Cracks, de Jordan Scott
Dans la famille Scott, voici Jordan, fille de Ridley et nièce de Tony. Les chiens ne faisant pas des chats, elle a hérité d’un certain sens de l’esthétisme, reconnaissable dès les premières images de Cracks.
La rejetonne s’accroche cependant à un autre modèle en suivant l’arrivée d’une aristocrate espagnole dans un pensionnat de jeunes filles anglaise dans les années 30. Elle ne va pas troubler que les élèves, mais aussi la prof de natation aux méthodes trop modernes pour l’institution.
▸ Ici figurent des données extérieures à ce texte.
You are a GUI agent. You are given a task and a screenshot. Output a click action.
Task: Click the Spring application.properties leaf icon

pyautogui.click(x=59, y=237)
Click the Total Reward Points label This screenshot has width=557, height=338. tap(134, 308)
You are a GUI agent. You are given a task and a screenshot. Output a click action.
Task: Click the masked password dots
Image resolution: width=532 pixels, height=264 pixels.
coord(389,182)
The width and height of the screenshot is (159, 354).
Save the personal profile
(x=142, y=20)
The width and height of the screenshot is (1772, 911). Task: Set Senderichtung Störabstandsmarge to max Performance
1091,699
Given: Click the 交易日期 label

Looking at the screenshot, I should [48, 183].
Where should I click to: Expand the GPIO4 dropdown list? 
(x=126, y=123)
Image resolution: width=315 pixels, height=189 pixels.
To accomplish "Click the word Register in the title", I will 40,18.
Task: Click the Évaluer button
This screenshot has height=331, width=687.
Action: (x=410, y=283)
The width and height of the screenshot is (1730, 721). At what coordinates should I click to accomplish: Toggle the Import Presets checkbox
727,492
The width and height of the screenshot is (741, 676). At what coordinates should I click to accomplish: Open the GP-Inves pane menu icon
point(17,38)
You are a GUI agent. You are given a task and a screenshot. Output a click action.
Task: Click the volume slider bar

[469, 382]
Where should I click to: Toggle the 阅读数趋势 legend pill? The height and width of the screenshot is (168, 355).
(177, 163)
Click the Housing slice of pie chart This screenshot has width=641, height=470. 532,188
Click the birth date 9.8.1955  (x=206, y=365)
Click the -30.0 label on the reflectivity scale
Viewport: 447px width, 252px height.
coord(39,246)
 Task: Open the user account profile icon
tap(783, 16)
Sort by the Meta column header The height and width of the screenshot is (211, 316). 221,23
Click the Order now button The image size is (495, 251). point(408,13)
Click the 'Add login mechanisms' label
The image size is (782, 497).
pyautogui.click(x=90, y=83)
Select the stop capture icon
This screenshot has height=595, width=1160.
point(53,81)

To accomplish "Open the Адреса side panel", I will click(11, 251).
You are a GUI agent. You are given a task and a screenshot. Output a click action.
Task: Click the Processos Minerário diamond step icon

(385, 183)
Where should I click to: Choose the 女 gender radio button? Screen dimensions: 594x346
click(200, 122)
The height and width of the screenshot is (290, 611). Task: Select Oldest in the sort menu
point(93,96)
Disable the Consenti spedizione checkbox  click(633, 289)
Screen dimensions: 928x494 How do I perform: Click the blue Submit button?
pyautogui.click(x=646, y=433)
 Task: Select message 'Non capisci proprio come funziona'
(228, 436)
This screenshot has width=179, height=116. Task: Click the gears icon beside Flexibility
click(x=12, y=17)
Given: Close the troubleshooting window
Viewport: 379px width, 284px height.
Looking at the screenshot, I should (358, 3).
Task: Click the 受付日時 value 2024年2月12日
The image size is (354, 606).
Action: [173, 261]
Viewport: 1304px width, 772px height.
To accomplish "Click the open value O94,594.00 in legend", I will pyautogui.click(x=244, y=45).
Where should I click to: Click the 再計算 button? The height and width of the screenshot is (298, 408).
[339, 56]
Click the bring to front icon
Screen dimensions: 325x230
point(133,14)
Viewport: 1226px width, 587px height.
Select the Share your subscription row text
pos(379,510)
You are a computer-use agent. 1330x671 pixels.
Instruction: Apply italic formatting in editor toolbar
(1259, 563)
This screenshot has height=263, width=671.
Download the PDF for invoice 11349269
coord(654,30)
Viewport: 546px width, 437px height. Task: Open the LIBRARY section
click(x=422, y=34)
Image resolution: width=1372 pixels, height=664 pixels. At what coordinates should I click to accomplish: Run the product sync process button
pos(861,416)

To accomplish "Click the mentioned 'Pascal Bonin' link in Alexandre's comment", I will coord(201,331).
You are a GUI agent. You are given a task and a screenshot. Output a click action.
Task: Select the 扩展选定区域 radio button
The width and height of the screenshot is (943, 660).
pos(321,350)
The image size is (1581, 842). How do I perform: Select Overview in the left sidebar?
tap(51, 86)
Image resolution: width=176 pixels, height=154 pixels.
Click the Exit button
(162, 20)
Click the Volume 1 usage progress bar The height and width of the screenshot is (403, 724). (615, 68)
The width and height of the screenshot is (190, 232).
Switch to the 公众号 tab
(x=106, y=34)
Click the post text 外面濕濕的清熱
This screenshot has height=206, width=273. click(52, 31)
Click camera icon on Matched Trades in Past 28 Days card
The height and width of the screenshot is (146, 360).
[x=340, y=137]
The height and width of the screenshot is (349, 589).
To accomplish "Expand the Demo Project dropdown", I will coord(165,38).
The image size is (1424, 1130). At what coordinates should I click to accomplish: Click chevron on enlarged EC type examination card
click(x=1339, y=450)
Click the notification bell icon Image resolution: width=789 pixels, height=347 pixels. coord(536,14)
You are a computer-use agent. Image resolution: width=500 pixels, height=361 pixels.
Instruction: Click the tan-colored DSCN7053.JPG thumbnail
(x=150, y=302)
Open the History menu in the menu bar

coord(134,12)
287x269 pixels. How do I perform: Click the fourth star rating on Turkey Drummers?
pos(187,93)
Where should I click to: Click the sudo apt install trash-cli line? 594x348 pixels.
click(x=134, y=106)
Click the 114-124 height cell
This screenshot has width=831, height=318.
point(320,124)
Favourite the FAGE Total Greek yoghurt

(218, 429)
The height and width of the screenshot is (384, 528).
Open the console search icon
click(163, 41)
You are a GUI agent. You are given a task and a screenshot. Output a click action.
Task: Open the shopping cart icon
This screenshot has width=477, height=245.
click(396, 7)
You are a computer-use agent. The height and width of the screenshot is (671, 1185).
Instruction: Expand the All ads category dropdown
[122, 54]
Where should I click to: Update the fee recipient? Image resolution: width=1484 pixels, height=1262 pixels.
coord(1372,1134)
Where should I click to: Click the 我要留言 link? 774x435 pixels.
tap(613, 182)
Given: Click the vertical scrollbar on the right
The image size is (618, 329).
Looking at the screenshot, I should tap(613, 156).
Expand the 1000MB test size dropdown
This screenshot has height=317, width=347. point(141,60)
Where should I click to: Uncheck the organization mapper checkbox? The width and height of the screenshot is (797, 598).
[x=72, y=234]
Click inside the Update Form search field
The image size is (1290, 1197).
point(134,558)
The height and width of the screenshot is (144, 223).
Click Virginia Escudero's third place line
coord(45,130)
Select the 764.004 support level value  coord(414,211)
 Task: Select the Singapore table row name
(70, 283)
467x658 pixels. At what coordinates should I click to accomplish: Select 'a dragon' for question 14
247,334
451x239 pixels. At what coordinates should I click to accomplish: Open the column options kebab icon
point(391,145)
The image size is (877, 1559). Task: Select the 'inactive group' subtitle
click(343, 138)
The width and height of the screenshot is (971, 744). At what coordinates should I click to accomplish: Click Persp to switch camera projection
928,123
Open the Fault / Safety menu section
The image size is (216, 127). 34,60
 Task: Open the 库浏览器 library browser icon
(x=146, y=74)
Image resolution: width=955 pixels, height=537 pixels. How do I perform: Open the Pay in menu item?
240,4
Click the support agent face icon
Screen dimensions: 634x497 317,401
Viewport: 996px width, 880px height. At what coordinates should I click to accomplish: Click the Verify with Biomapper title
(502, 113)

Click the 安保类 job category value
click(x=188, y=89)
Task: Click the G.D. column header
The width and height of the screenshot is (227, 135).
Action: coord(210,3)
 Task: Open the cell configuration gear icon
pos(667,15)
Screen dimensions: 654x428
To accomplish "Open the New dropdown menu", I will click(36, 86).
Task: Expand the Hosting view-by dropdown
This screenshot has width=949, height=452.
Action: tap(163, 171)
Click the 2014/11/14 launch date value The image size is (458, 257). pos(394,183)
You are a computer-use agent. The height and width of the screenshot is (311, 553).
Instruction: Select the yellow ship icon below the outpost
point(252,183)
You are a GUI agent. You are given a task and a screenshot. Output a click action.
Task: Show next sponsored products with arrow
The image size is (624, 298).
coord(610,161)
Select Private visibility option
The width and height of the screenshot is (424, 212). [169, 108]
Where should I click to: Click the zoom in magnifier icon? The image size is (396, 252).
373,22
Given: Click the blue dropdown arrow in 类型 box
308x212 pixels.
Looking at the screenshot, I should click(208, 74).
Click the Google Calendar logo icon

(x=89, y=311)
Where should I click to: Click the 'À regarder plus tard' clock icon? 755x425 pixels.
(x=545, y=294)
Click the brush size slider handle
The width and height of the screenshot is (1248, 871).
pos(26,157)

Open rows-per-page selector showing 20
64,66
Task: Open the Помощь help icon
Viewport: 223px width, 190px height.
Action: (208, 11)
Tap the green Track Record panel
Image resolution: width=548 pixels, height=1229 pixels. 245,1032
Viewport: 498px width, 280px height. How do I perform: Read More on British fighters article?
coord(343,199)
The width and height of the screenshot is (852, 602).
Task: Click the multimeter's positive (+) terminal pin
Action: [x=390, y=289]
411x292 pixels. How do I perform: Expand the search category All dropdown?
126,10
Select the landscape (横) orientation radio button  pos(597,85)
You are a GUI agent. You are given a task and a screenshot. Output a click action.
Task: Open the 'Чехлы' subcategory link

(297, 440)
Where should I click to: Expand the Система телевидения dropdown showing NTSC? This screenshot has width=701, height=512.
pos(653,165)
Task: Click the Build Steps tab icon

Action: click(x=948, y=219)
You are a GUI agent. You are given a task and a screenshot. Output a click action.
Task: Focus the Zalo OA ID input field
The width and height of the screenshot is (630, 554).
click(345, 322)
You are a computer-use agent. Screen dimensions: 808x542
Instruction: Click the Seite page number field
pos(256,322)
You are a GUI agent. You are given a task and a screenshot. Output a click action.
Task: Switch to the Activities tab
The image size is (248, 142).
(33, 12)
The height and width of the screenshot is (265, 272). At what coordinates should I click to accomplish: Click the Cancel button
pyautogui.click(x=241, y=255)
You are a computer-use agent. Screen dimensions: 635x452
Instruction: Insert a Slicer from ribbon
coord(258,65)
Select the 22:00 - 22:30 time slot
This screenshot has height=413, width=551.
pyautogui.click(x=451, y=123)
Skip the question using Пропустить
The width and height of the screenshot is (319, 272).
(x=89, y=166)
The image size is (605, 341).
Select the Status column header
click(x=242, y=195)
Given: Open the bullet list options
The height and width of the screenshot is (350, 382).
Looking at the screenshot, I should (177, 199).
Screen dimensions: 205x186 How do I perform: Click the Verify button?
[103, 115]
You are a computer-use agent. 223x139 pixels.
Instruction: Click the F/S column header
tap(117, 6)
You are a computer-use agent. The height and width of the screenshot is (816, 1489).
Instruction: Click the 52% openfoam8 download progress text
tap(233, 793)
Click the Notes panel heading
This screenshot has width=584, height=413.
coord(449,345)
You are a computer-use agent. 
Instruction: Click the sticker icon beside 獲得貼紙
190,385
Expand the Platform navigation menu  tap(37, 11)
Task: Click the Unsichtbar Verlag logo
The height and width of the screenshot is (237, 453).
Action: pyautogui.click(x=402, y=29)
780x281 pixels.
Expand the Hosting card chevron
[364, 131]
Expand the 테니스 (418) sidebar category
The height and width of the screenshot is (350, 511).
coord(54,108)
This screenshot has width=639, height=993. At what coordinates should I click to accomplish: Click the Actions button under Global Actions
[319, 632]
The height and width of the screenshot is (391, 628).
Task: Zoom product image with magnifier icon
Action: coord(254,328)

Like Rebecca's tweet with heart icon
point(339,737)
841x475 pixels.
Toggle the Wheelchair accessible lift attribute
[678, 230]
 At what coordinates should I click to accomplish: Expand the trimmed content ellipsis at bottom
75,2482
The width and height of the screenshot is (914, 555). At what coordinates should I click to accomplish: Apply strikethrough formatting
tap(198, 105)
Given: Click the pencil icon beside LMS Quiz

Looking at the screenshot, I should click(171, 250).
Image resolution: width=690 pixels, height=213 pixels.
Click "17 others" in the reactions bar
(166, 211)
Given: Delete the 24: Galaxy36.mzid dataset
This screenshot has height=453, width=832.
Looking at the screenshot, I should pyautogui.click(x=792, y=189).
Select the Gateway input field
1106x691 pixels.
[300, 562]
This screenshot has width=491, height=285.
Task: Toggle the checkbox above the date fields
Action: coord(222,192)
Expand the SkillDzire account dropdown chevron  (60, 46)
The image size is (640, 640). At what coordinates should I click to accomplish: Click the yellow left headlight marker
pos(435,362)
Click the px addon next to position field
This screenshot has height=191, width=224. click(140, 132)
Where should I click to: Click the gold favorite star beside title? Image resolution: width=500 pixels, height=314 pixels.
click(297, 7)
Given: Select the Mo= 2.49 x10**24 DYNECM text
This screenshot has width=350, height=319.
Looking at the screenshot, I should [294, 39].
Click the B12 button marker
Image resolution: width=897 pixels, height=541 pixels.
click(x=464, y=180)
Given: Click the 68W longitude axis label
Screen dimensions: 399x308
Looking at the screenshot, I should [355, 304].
Cracks veut boucler la même quadrature que celle du Cercle des poètes disparus, en suivant à la lettre un similaire récit initiatique. Miss Scott se fait encore plus intéressante quand elle dissipe une atmosphère éthérée par un regard acerbe sur l’évanescence des adolescentes en filmant la mue de gamines sages en chipies dépassées par leur cruauté ou une adulte – Eva Green, étonnante- pas si émancipée que ça.
Bien sur, une autre « fille de » - Sofia Coppola et son Virgin suicides- est déjà passée par là, mais Cracks , inattendue galerie de personnages tout en fissures, n’en est pas moins un très honorable premier plongeon.